Conclusions
To sum up, human development within a local perspective can be seen as ‘a process that integrates economic, cultural and social policies, harmonizing economic and social development' (Canzanelli, 2001, p.
23), where the following objectives are comprehensively pursued:• Enabling marginalized social groups to participate fully and productively in the territorial economy and society;
• Expanding local work opportunities and productivity;
• Fostering sustainable industrial trajectories based on endogenous potentialities and local entrepreneurship;
• Protecting and valorizing the environment and its resources;
• Promoting access for all to education, information, technology and know-how as essential means for enhancing social and economic upgrading;
• Ensuring social justice and equity through equal opportunities to access resources and services;
• Strengthening the capacity of men, women and children to participate in the civil, political, economic, social and cultural life of the territory.

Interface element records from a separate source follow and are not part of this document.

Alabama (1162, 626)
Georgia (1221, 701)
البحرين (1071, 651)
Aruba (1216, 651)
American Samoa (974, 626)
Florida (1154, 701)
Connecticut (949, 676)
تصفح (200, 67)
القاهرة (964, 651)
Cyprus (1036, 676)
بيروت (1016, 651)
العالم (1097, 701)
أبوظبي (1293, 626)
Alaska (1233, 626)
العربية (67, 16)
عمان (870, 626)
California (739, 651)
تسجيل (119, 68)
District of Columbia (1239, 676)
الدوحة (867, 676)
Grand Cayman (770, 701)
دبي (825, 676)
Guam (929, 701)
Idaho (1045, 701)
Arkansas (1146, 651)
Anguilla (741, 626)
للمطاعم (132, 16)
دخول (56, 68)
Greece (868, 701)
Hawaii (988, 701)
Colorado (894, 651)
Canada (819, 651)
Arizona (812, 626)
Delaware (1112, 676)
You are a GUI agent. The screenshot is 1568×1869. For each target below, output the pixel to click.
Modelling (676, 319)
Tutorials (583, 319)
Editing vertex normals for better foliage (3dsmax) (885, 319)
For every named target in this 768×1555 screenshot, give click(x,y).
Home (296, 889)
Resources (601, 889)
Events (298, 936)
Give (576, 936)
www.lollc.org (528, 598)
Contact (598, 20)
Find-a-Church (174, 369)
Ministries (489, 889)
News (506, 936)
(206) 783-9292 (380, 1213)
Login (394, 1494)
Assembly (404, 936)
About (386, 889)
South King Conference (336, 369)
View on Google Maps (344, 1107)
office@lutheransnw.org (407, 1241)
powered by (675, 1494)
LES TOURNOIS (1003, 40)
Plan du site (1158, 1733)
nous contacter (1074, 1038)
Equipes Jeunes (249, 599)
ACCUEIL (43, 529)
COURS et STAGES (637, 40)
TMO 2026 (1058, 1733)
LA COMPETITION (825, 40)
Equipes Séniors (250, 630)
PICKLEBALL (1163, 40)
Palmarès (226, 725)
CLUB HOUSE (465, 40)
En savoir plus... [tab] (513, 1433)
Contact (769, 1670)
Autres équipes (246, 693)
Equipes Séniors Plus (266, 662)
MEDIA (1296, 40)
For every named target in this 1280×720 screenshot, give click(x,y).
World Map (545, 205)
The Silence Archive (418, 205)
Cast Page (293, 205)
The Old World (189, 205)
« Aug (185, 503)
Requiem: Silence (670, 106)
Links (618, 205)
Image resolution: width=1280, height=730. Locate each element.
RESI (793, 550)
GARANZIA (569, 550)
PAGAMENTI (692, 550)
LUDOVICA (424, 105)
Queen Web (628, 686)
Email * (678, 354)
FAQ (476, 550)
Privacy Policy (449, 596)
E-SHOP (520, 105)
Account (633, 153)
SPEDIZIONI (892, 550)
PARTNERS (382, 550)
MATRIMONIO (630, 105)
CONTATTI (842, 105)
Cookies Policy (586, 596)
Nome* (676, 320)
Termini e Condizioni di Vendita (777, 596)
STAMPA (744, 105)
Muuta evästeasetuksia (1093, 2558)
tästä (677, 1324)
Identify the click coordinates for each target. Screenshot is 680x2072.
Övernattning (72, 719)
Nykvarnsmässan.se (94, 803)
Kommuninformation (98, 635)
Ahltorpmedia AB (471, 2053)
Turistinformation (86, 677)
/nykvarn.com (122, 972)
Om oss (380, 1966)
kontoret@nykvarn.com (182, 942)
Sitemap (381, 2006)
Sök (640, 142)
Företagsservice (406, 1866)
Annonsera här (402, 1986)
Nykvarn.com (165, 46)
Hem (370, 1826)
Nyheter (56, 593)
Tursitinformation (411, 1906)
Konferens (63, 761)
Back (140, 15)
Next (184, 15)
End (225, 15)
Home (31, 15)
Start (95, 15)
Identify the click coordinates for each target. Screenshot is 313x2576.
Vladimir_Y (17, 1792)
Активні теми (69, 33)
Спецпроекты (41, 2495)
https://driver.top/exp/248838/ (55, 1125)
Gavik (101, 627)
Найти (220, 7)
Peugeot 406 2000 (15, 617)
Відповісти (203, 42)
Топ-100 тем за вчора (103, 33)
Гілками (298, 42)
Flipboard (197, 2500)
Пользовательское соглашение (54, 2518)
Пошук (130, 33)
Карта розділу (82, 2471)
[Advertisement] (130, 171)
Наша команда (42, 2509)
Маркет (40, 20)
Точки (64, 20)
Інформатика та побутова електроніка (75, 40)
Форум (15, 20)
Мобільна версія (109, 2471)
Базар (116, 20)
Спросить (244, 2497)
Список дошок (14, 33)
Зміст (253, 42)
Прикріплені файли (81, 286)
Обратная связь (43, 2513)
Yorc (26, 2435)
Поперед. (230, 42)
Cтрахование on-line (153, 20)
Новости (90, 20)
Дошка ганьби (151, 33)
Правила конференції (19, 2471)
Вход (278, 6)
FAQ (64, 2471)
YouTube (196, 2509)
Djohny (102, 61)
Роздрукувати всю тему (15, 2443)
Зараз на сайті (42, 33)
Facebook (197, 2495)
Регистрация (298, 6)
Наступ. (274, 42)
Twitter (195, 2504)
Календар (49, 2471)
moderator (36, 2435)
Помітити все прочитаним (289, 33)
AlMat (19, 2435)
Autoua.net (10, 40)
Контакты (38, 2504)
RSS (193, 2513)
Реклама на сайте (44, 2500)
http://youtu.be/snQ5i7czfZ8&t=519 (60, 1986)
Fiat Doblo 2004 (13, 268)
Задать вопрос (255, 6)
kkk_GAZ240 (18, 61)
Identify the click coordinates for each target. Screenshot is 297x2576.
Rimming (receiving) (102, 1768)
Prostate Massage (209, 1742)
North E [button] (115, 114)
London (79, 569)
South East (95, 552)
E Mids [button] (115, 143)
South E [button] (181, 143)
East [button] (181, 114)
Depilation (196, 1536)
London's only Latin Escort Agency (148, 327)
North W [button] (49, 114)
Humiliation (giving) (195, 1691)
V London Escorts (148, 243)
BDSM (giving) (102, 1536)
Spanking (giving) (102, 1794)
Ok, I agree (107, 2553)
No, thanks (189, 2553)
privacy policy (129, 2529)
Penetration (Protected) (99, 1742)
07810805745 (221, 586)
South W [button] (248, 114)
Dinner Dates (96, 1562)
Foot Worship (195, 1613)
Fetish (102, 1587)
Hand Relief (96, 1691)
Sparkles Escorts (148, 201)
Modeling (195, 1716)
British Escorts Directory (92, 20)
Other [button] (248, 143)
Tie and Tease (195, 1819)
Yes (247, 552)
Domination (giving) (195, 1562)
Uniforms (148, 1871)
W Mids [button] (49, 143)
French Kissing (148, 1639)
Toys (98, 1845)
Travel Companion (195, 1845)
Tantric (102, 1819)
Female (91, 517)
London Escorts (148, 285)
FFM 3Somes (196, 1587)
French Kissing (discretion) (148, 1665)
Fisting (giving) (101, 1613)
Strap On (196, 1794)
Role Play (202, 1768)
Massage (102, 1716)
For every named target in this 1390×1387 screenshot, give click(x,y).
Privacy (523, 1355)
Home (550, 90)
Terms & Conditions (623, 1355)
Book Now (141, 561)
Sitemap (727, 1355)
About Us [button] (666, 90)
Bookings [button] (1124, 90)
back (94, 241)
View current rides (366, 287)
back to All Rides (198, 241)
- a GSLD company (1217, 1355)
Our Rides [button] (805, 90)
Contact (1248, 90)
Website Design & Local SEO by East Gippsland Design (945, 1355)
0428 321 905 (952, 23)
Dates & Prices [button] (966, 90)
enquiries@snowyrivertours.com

Therefore, the process of creating and sustaining an enabling environment for human flourishing is fundamentally embedded in the local realm of polity, politics and policy, within an evolutionary territorial dynamics.
Having embraced a holistic, progressive and sustainable normative view of local development (Pike et al., 2007) based on the CA and the pillars of SHD, some key issues emerge for discussion: how is it possible to operationalize the notion of Sustainable Human Development at the local level? How is it possible to represent the dynamic processes of capability expansion within a similar perspective? Which feedback loops sustain the evolutionary territorial dynamics of the enabling (or disabling) factors behind human development?
In order to provide consistent answers and arguments for future discussion, it is essential to open the “black-box”, that is, to disentangle the combination of different elements (stakeholders, resources, barriers, institutions, capacities, political spaces and willingness) that shape how conversion factors are produced and how they govern the evolution of territorial development patterns. Taking into account the need for systematic comparative analysis between different case studies in order to identify similar placebased patterns of capability expansion and the enhancement of individual and social empowerment, it is necessary to rely on an analytical framework that is able to explore the procedural dynamics of human development avoiding fragmented, sectoral and static perspectives based on “desiccated indicators” (Morgan, 2004, p. 884).